To evaluate the benefits and harms of delayed initiation of CNI or reduced CNI dose as initial immunosuppression therapy for kidney transplant recipients at high risk of DGF.
The Cochrane Kidney and Transplant Register of Studies was searched up to 11 December 2024 through contact with the Information Specialist using search terms relevant to this review. Studies in the Register are identified through searches of CENTRAL, MEDLINE, and EMBASE, conference proceedings, the International Clinical Trials Registry Platform (ICTRP) Search Portal, and ClinicalTrials.gov.
All randomised controlled trials (RCTs) and quasi-RCTs evaluating delayed versus early initiation of CNI or reduced versus standard initial dose of CNI in kidney transplant recipients at high risk of DGF.
Three authors independently assessed study eligibility, and two assessed the risk of bias, certainty of evidence, extracted the data, and performed the analysis. Results were reported as risk ratios (RR) with 95% confidence intervals (CI) for dichotomous outcomes and as mean difference (MD) with 95% CI for continuous outcomes. Statistical analysis was performed using the random-effects model. Risk of bias was assessed with the Cochrane risk of bias assessment tool 1.0, and the certainty of the evidence according to the Grades of Recommendation, Assessment, Development and Evaluation (GRADE) methods, which are presented in the summary of findings tables.
We included 12 studies (2230 randomised participants). All studies were performed in Europe. Around 60% of the participants were males, reflecting the expected proportion in the population on kidney replacement therapy in Europe. Most studies had insufficient information to judge adequate random sequence generation and, or allocation concealment. All studies were unblinded, and judged as high risk of bias for DGF if the definition was based on need for dialysis, and for acute rejection if the diagnosis did not require a biopsy. Overall, the level of certainty was low, and reasons to downgrade were mainly due to risk of bias and imprecision.
Delayed versus early initiation of CNI
There may be little or no difference in DGF between the groups (6 studies, 905 recipients: RR 0.92, 95% CI 0.76 to 1.12; low certainty evidence) or in acute rejection (8 studies, 1295 recipients: RR 1.02, 95% CI 0.75 to 1.40; low certainty evidence).

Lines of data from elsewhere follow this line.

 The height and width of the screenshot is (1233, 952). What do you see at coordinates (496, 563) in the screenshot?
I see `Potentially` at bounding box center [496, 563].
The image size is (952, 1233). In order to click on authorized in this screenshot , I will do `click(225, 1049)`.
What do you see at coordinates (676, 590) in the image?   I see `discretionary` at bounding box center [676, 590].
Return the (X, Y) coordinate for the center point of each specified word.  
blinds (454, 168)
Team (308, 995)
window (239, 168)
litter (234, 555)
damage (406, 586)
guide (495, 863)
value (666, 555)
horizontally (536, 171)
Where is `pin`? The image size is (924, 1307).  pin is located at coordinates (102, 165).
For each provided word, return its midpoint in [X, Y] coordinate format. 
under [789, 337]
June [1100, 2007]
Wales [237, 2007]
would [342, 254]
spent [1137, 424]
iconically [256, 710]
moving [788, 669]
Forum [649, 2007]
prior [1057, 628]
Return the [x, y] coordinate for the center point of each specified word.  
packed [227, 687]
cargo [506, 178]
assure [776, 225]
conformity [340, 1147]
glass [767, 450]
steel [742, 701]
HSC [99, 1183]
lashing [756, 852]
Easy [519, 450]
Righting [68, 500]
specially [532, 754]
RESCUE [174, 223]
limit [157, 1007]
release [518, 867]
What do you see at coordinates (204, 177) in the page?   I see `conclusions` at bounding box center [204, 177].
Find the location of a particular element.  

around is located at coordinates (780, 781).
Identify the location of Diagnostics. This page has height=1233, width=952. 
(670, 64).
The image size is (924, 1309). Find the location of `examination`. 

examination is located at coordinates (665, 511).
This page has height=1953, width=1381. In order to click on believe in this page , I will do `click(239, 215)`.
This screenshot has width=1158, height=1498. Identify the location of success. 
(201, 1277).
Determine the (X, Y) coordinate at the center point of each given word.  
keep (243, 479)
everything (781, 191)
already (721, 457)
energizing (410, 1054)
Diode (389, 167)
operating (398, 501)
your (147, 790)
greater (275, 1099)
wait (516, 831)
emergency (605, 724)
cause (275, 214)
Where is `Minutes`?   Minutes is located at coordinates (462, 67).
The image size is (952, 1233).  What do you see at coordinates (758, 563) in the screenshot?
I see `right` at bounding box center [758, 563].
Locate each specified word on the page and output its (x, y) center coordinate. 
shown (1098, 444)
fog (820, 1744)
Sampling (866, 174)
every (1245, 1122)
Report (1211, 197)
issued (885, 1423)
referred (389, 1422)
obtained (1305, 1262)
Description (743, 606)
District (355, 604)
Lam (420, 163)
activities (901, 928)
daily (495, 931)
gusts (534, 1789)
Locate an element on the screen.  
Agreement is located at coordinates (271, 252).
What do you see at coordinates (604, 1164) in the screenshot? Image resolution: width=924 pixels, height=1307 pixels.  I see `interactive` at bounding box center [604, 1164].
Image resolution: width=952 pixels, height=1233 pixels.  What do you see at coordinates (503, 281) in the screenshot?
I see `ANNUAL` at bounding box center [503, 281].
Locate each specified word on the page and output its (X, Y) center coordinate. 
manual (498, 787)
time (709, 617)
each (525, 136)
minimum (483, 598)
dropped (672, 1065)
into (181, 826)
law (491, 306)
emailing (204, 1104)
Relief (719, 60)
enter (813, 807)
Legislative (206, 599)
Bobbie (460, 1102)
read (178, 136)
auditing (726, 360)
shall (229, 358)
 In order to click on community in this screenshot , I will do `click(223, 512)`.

Delaying the initiation of CNI probably makes little or no difference to eGFR (6 studies, 851 recipients: MD -0.81 mL/min, 95% CI -3.33 to 1.72; moderate certainty evidence).
Delaying the initiation of CNI may make little or no difference to graft loss censored for death (8 studies, 1295 recipients: RR 1.58, 95% CI 0.68 to 3.65; very low certainty evidence) or to all-cause death (8 studies, 907 recipients: RR 1.08, 95% CI 0.54 to 2.14; very low certainty evidence) although the evidence is very uncertain.
There is probably little or no difference in all infections between the groups (6 studies, 1226 recipients: RR 1.10, 95% CI 0.97 to 1.25; moderate certainty evidence).
Low versus standard initial dose of CNI
There may be little or no difference to DGF between the groups (5 studies, 983 recipients: RR 1.16, 95% CI 0.90 to 1.50; low certainty evidence) or in acute rejection (5 studies, 947 recipients: RR 0.83, 95% CI 0.52 to 1.30; low certainty evidence).
Starting CNI at a lower dose may make little or no difference to eGFR (5 studies, 935 recipients: MD 4.06 mL/min, 95% CI -1.36 to 9.48, low certainty evidence).
Starting CNI at a lower dose may make little or no difference to graft loss censored for death, although the evidence is very uncertain (5 studies, 983 recipients: RR 1.05, 95% CI 0.64 to 1.71; very low certainty evidence), or to all-cause death (4 studies, 521 recipients: RR 1.01, 95% CI 0.41 to 2.47; low certainty evidence).
There is probably little or no difference in all infections between the groups (4 studies, 828 recipients: RR 0.87, 95% CI 0.71 to 1.07; moderate certainty evidence).